Le béton et l’uniformisation de l’architecture

L’ornementation de l’architecture avait une fonction de distinction sociale et de repérage urbain. Sa remise en cause par la modernité engendre une tendance à l’uniformisation qui se manifeste dans les projets d’urbanisme avant-gardistes et les premiers immeubles « modernes ». 
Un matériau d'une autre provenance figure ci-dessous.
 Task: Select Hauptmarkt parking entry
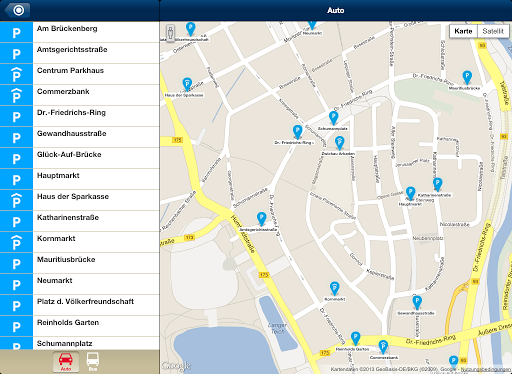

Une aspiration égalitariste

Contrairement à ce que l’on pourrait imaginer, l’uniformisation n’est pas un effet collatéral de l’industrialisation des techniques de production. Elle est assumée et recherchée dès la fin du XIXe siècle pour des raisons idéologiques. Même si la production d’immeubles de rapport n’occupe pas une place centrale dans son oeuvre, Wagner se demande comment constituer des fronts de rue homogènes et concevoir un habitat collectif en mesure de faire l’objet d’extensions futures par le haut ou par les côtés. De ce double point de vue, l’immeuble qu’il construit au 40 de la Neustiftgasse constitue un exemple très intéressant. L’espacement rigoureusement identique entre toutes le fenêtres simplifie les extensions horizontales tandis que l’indifférenciation des étages, aussi bien en terme de hauteur que de décoration – rend possible les opérations de surélévations sans compromettre l’équilibre générale de la façade. Mais ces raisons pratiques et ingénieuses sont étroitement liées à une nouvelle vision de la société. Le 40 Neustiftgasse tourne le dos à la société hiérarchisée du XIXe siècle et préfigure l’idéal égalitaire caractéristique des sociétés démocratiques. Cet habitat collectif, conçu pour les classes moyenens, est celui que nous connaissons aujourd’hui. Pour mesurer la révolution que l’immeuble incarne à l’époque de Wagner, il faut savoir que jusque-là chaque étage des immeubles reflétait le rang social de ses occupants. Dans le soubassement étaient logées les pièces de service, les cuisines, les écuries et les remises; le dernier étage était destiné aux domestiques tandis que l’étage au décor somptueux était réservé aux occupants de haut rang qui pouvaient être aussi les propriétaires de l’immeuble. Dans le cas du 40 de la Neustiftgasse, la taille et la forme des fenêtres font apparaitre chaque étage comme équivalent à tous les autres. Aucun ne semble plus important qu’un autre. C’est une première révolution.